Dated in 1390 A.D., the Regius Poem details the charter of a lodge operating in the 900s A.D. (See modern translation of Regius Poem) "Masonry" then meant architecture and encompassed most of the arts and sciences. Because lodges held knowledge as competitive secrets, only trusted, capable companions were instructed in the craft - and then only by degrees, orally and through symbols, because of widespread illiteracy.
In the late Renaissance, lodges of freemason began to accept as speculative masons those educated men who were attracted by the elegance of Masonic traditions for their philosophic expression. In time they were passed through the inner circles.
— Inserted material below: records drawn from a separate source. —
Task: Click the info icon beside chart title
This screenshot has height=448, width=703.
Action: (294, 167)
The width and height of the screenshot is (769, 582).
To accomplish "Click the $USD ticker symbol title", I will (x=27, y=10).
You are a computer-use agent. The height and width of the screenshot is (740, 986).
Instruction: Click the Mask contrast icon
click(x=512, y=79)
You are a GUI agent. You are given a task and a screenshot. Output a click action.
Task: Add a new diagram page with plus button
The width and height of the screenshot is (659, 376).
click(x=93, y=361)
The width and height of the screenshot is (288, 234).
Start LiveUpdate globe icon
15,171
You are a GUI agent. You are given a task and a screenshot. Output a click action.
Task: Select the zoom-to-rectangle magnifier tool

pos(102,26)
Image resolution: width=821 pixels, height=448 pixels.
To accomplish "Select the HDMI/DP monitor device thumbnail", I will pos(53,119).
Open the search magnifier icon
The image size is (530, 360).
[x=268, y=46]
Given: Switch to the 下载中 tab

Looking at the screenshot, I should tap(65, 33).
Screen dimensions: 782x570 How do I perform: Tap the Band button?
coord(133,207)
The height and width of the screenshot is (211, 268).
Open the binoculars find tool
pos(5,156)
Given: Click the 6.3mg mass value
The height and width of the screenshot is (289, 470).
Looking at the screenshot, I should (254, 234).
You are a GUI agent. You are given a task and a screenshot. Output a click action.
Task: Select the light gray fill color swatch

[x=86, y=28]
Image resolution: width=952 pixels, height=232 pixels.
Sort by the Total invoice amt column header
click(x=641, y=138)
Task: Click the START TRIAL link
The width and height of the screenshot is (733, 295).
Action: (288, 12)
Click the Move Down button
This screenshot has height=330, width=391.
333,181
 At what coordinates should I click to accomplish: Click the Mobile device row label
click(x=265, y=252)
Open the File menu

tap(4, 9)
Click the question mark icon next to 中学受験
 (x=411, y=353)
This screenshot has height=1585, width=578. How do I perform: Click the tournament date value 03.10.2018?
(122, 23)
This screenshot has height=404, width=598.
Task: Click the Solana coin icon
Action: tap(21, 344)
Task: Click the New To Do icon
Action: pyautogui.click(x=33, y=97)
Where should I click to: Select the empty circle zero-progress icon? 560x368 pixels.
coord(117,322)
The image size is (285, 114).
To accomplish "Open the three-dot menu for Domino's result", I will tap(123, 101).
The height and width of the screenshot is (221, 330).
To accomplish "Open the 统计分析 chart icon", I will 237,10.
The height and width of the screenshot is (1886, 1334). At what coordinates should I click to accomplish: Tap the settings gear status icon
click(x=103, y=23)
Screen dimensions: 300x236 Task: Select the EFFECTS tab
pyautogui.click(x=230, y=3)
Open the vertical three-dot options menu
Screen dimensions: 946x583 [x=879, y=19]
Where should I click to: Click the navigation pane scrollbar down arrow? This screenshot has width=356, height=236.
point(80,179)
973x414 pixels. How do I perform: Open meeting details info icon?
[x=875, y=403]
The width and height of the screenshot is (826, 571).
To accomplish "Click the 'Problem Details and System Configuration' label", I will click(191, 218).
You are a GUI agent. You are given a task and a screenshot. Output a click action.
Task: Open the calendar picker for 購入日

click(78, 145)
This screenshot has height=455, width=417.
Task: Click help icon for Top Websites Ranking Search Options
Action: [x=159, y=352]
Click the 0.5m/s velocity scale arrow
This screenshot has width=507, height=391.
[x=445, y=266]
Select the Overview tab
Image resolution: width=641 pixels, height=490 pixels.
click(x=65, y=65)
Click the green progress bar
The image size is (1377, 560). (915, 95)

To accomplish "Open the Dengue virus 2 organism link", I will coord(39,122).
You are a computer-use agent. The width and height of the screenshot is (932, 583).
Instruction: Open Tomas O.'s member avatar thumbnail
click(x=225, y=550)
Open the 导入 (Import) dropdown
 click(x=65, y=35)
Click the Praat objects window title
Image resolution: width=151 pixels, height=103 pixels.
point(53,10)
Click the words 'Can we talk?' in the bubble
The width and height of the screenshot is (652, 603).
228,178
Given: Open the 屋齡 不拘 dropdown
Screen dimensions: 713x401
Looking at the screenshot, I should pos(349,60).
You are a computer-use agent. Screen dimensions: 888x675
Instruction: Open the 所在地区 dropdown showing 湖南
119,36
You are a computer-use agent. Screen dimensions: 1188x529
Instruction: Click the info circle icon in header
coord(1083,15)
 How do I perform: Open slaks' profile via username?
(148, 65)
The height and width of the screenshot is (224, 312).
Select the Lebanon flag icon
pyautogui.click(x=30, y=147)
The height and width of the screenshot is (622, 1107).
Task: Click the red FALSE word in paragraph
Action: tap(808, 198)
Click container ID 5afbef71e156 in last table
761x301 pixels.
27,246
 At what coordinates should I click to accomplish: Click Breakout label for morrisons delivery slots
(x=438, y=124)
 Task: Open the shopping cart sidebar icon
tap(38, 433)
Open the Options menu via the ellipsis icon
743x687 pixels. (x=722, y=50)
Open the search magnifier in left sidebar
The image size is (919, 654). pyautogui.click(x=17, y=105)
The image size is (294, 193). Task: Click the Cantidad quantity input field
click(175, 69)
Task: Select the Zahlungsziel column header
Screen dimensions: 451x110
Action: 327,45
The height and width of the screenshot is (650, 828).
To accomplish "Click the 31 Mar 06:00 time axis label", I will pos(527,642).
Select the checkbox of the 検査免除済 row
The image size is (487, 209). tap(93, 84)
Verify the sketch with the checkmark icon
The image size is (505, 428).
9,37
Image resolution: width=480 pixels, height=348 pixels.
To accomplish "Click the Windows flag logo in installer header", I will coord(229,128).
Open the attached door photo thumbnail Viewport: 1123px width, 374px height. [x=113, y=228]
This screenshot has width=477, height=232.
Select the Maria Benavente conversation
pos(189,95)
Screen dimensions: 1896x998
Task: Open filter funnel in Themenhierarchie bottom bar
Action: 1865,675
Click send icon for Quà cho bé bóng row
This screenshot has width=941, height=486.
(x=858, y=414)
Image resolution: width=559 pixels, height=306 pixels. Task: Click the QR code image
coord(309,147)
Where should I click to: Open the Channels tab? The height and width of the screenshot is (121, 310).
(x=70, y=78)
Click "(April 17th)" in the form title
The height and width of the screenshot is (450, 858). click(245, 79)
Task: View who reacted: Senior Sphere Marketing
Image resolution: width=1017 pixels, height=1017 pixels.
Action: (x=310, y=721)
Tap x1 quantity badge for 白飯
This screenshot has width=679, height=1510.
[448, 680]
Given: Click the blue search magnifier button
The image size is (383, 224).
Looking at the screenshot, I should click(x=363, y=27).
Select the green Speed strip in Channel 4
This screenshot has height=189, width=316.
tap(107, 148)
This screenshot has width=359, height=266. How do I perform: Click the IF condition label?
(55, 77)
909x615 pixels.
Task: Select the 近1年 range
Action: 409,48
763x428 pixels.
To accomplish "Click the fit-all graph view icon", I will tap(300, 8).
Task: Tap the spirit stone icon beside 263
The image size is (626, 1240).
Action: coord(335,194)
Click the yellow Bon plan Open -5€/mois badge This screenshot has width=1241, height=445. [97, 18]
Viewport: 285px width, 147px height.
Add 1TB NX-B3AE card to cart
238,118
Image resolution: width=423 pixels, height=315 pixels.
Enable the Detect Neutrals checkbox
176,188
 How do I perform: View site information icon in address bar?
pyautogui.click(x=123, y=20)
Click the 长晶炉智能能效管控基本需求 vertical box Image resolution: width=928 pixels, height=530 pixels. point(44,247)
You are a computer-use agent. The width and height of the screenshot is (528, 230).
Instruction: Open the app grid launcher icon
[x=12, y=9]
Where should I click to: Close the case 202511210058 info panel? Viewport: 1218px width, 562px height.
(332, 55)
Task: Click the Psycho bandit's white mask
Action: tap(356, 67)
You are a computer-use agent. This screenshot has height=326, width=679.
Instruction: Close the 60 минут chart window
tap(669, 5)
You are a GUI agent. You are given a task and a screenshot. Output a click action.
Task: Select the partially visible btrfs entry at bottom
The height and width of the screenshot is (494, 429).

Thus, the framers of speculative Freemasonry began to describe a code of conduct through the symbolic nature of architecture and the stonemason's craft. Signaling modern speculative Freemasonry, the first Grand Lodge was chartered in 1717 in England. Constituent Symbolic Blue Lodges were soon established throughout the world.
The first Lodge in the Colonies was chartered in Boston in 1733, and the first Masonic Lodge communication was held in the Ohio Territory at Marietta in 1790. Masonry spread rapidly as America expanded west. Our Nation's Founding Fathers included many Mason's - men such as Benjamin Franklin, George Washington, Paul Revere, Joseph Warren, and John Hancock. There were 13 Mason signers of the Constitution. Masons and Masonry played an important part in the Revolutionary war and an even more important part in the Constitutional Convention and the debates surrounding ratification of the Bill of rights. Many of these debates were held in Masonic Lodges.